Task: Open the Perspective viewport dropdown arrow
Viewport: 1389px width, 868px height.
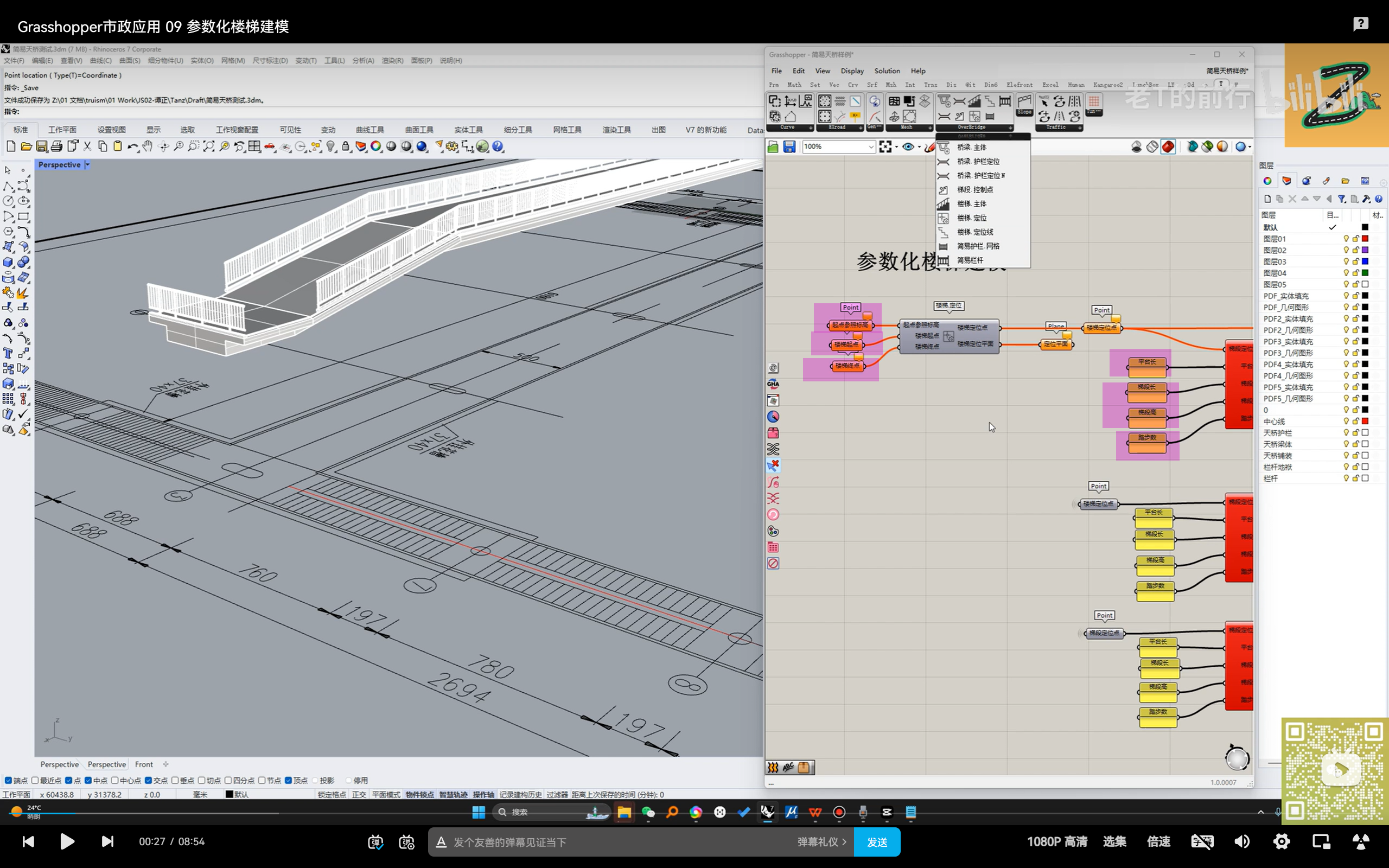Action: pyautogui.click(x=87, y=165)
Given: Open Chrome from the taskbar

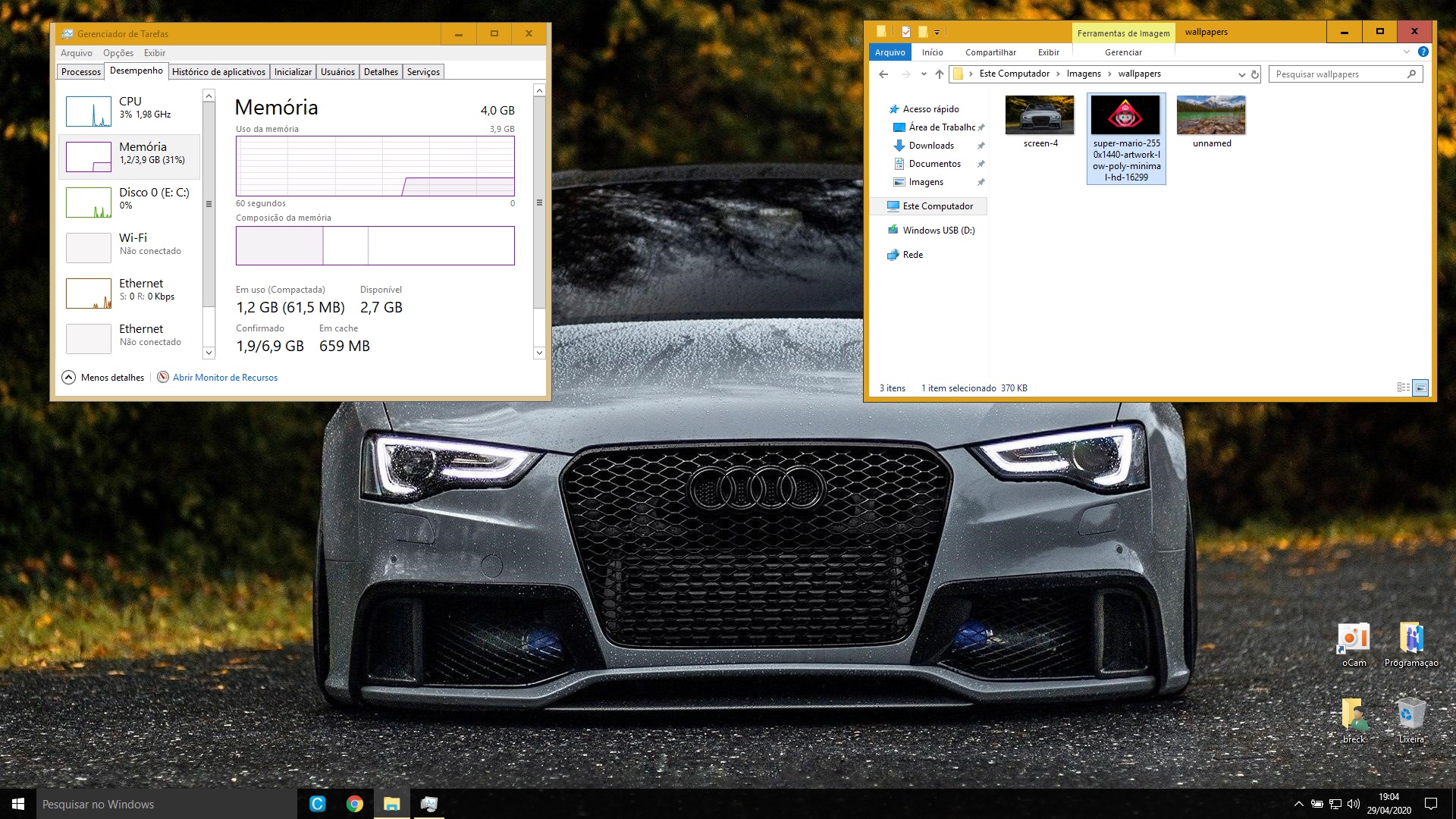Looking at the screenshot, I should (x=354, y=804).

Work item: Each line from the one with "Viewport: 1389px width, 868px height." through the end of the entries should be reproduced exactly. Leave out the pictures.

Task result:
Viewport: 1389px width, 868px height.
Action: pyautogui.click(x=87, y=165)
Given: Open Chrome from the taskbar

Looking at the screenshot, I should (x=354, y=804).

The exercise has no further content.